Visiting Ikea is usually more like an intrepid expedition than a quick trip to the shops. The Swedish furniture maker’s giant purpose-built, out-of-town stores are built like labyrinths and the sofas, cupboards and bookcases with unfamiliar names like POÄNG, EKTORP and STOCKSUND only add to the sense of adventure. Better bring some provisions unless you have a taste for meatballs.
But with an eye on those customers who don’t want to turn every furniture purchase into a day out, the company is planning to open a tranche of new, smaller stores in city centres. It first announced the plan in June and opened the first new format ‘order and collection point’ in Norwich earlier this month. Another is planned for Aberdeen in the New Year, and now it looks like Ikea could be heading to Britain’s most famous shopping street.
'We are also exploring a number of other potential locations across the UK, one of which is the BHS building on Oxford Street,’ a spokesperson told the Times. ‘While we are seriously considering this opportunity, we have nothing to confirm...while discussions are ongoing.’

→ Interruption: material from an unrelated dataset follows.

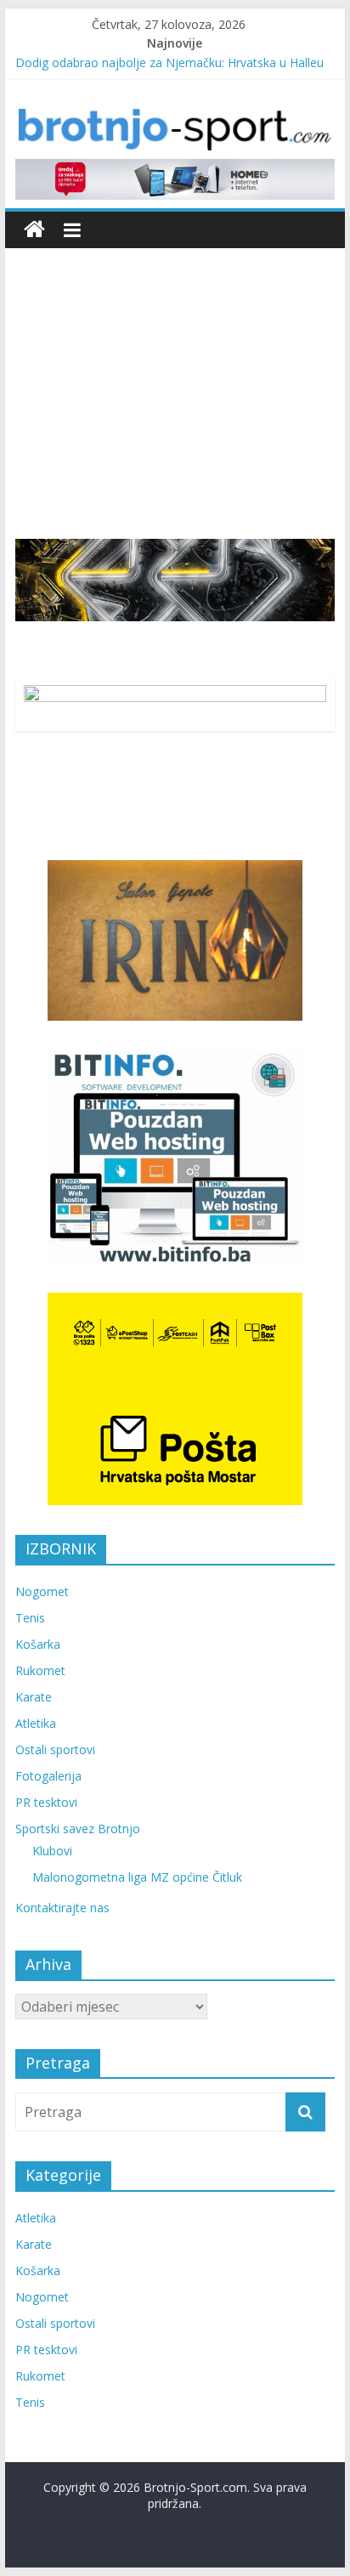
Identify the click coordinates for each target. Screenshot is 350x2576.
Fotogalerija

The BHS part shouldn’t come as a surprise – the ailing department store has been looking for new ways to squeeze its assets after long-time owner Philip Green sold it for £1 back in March. But the expensive choice of location is a new strategy for the normally cost-conscious Ikea.
The new stores will still include the company’s trademark furniture displays and have some products available to buy off-the-shelf. But their main function will be as a click and collect points for those who have ordered their furniture online.
Ikea’s performance has been pretty strong lately. Its sales were up 11.2% to €32bn (£22.6bn) in the year to august as it expanded in new international markets. But the company is hungry for more, and is targeting sales of €50bn by 2020. It looks like, in order to meet that target, it will need to expand its appeal to those unwilling to spend a day traipsing around a maze in search of a flat-pack futon.